What’s a good interview? The question arose in a Twitter exchange and I’ve been thinking about it ever since. To my irritation, I still haven’t got a simple, clear answer. This is why I decided to write about it.
So, I thought that perhaps a useful way would be to consider what a bad interview is. As ever, I don’t want to write about interviews in general, only my experience of them. I want to write about mistakes I made. I do realise at the same time that this post might be nothing new under the sun.
And so here is my quick and personal guide to how not to interview your informants.
1. Speaking too much. I discovered this when I had my first stab at interviewing. When listening to recordings I could not believe how many times I interrupted the informants, with no regard to what they were saying. To make matters worse, I was completely unaware of it, I was confident that the interviews were wonderful. It was painful how bad some of my interviews were.
2. Asking stupid questions. A large category that starts with asking a number of questions at the same time, all the way to asking questions which had already been answered. You can, of course, find a number of other things not to say, from leading questions
3. Not concentrating. I never expected how cognitively taxing interviewing is.

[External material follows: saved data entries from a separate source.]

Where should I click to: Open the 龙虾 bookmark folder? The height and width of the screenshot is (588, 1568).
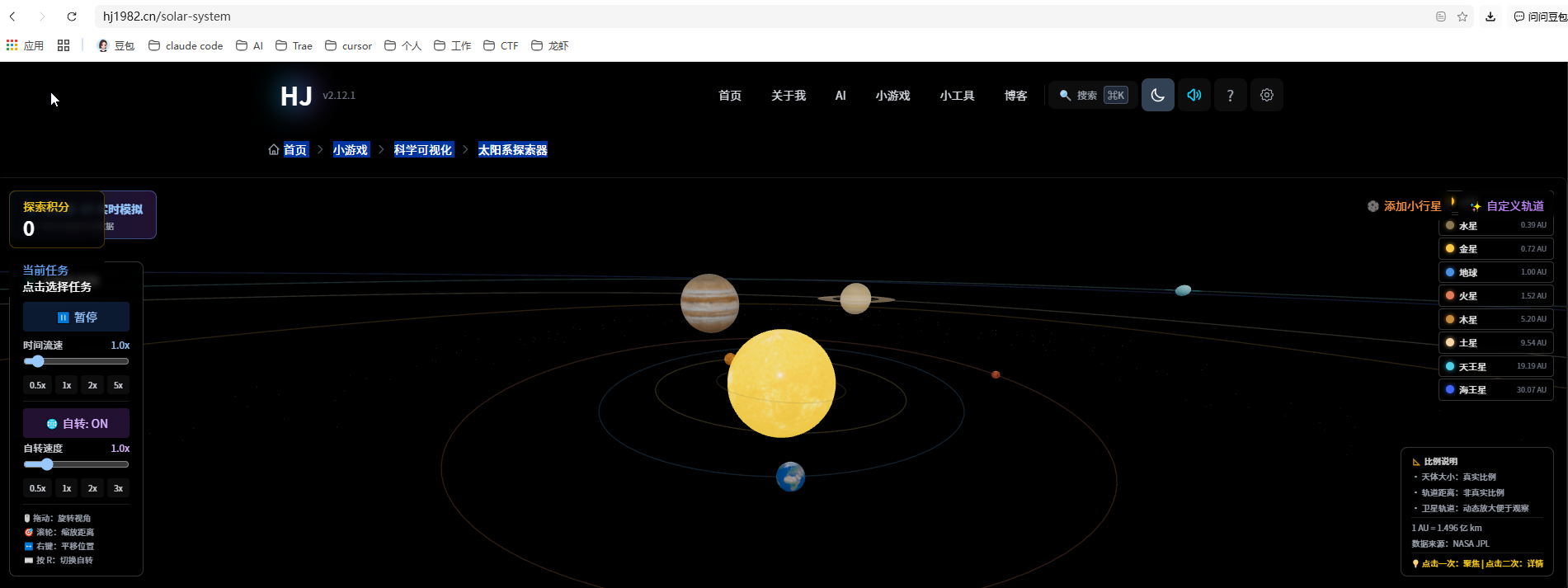[x=550, y=46]
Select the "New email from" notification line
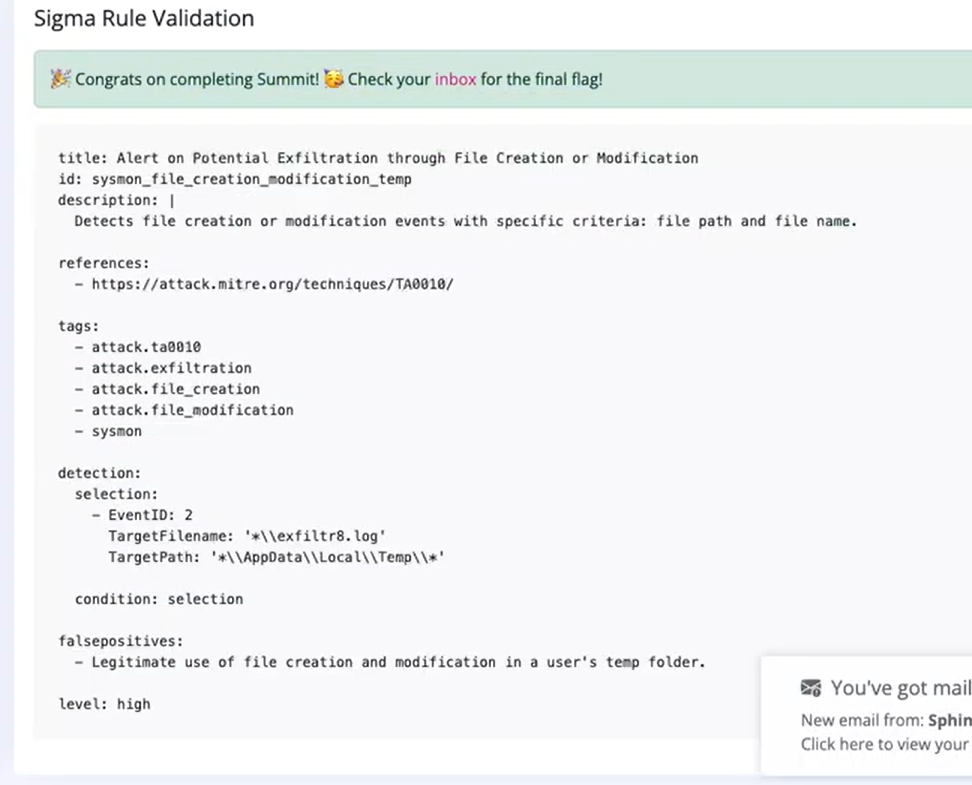Screen dimensions: 972x785 point(885,720)
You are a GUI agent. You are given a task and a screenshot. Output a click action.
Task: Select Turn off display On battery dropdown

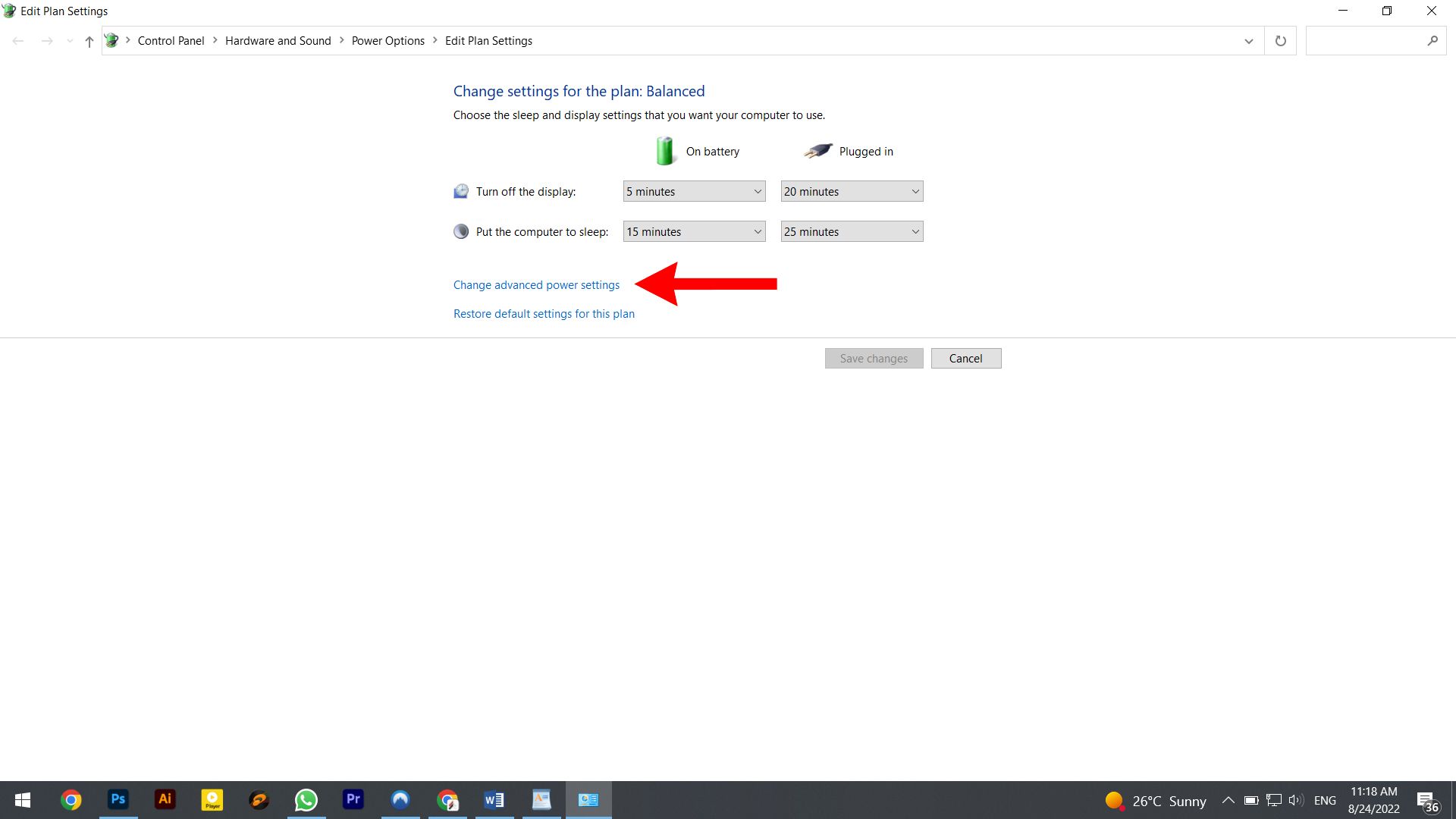coord(694,191)
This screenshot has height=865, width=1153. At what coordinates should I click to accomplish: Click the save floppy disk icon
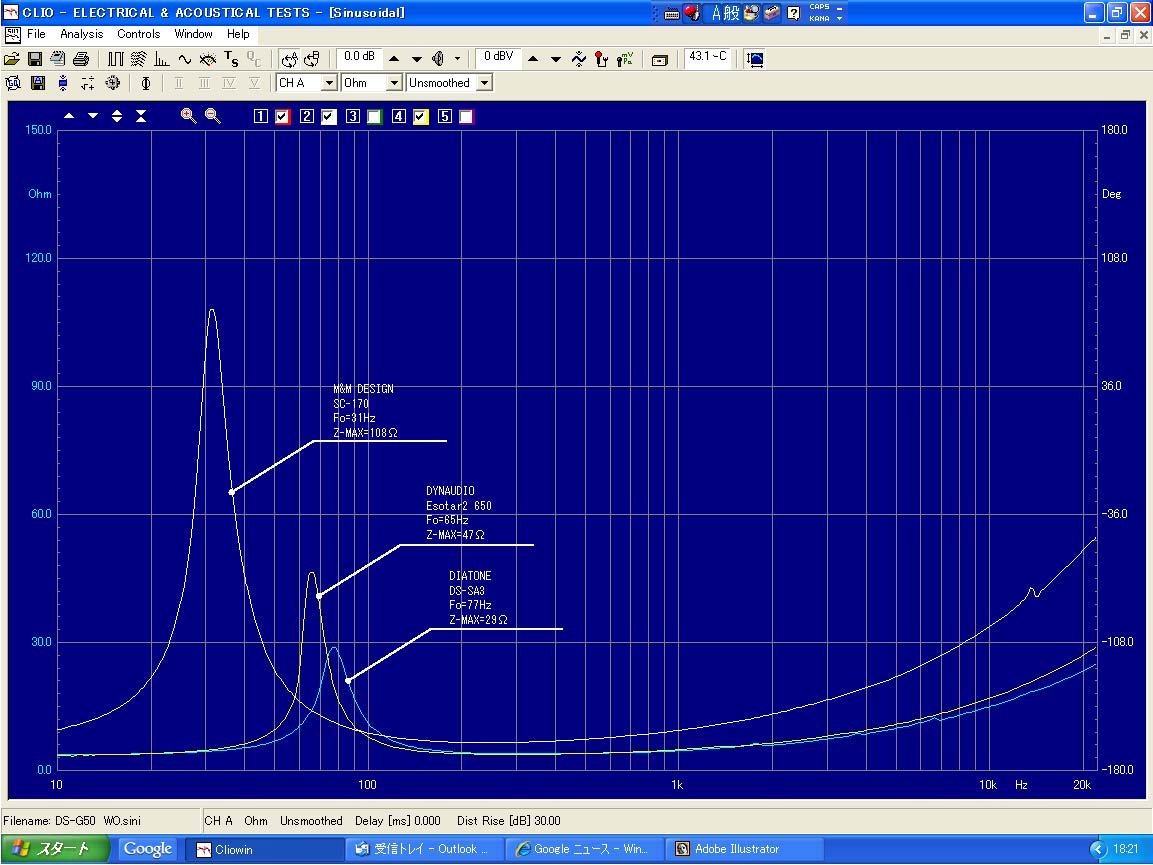click(35, 59)
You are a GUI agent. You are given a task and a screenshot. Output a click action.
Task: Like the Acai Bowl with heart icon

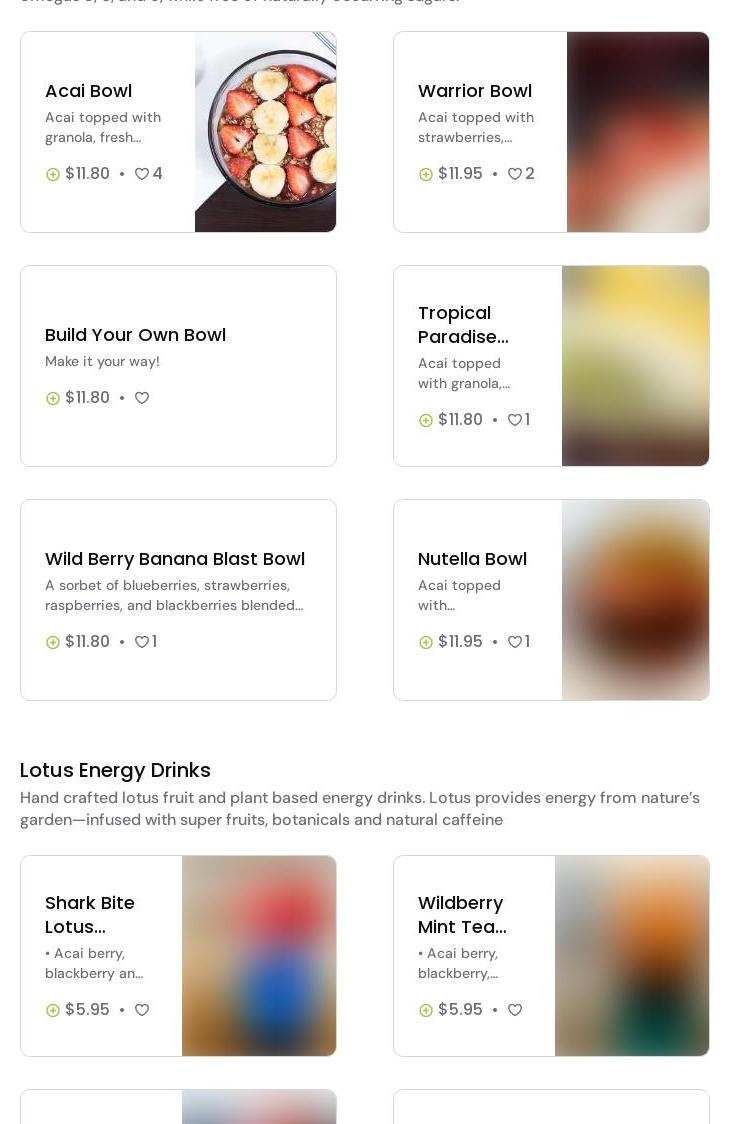pos(142,174)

Points 2 and 3 are partly results of lapses in concentration. But not concentrating goes further, it’s also about your posture, gestures, voice pitch. For me, it is in particular about once looking at my watch. It was automatic, I just wanted to keep track of time. And yet, my informant noticed it and said something like “We’re finishing, aren’t we?” and was ready to go. It took quite a number of apologies and assurances that we were not finishing and we had all the time we needed. I think the man relaxed after about 10-15 minutes, but I am not entirely sure. I simply relaxed too much into thinking I was an experienced interviewer.
4. Not preparing enough. This is an aspect of all of the above points, but it’s worth perhaps making it separate. What is the interview about? What is the questioning strategy, how do you want to structure the questions (I tend to structure the interviews as two funnels)? In fact, you can start with the considering whether you want to ask questions in the first place. In fact, I have conducted interviews without asking a single question.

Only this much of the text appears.